Year of the snake oil
Now that we are in the “age of science” (i.e. scientism) so deeply, we are harassed by “health experts,” both private and government. The private ones can sometimes be muted straightforwardly, by turning off the Internet, and choosing one’s walks carefully. Except, one soon learns that this isn’t so simple. There is an “Internet of things,” and the “advertising industry” — which is voraciously evil — has bought up most viewing angles, indoors and outdoors; including any that are especially attractive, to use as a lure.
“I think that I shall never see,” — my papa used to quote Bennett Alfred Cerf — “a billboard pretty as a tree. Perhaps if billboards do not fall, I shall not see a tree at all.”

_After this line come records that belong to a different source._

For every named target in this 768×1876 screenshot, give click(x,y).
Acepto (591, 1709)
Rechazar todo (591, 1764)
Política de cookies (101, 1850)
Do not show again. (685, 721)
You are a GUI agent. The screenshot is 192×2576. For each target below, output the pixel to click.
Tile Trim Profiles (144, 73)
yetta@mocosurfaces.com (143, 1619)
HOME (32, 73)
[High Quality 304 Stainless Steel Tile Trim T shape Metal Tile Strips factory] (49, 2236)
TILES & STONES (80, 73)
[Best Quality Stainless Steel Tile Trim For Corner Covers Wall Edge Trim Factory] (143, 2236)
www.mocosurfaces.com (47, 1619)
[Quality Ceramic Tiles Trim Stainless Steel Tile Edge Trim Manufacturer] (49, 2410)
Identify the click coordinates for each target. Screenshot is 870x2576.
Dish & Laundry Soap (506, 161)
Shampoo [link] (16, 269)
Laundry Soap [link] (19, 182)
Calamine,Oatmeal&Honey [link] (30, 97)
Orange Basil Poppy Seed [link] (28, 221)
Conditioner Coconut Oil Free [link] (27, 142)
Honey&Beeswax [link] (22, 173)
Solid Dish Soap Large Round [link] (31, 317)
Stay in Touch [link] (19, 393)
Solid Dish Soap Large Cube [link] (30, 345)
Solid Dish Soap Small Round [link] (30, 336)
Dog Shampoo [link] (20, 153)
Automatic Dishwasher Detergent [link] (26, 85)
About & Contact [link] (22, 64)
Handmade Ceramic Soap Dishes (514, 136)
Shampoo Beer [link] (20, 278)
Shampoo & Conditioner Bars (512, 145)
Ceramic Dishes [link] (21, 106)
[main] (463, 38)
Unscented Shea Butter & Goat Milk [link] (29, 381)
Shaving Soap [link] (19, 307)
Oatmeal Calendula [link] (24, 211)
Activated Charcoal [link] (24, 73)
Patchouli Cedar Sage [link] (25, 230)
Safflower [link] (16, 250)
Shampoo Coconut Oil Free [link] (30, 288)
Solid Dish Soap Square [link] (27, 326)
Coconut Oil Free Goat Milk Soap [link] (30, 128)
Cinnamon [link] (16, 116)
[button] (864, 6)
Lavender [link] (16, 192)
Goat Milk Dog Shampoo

Given the worthlessness of most commercially available products, the advertisers must still leave a fragment of our attention to what is uncommercial, or they wouldn’t be able to fill us with neurosis when this is constantly interrupted. But one’s mindfulness of what is good, true, beautiful, is to be invaded by the makers of audio and video noise, with various techniques of attention-grabbing. I consider all non-musical noise to be viciously polluting, including the violence that might be necessary to shut it down.
With each passing year, the governments’ share of this advertising increases. There are more and more things each government will advise us against, or try to prevent (unsuccessfully), ranging from the harmless to the unnecessary. In almost every case, what we are warned against is dwarfed by the harm of the constant warning.
Truly, every bureaucracy, public and private, is staffed with snake-oil salesmen, and their administrative staff.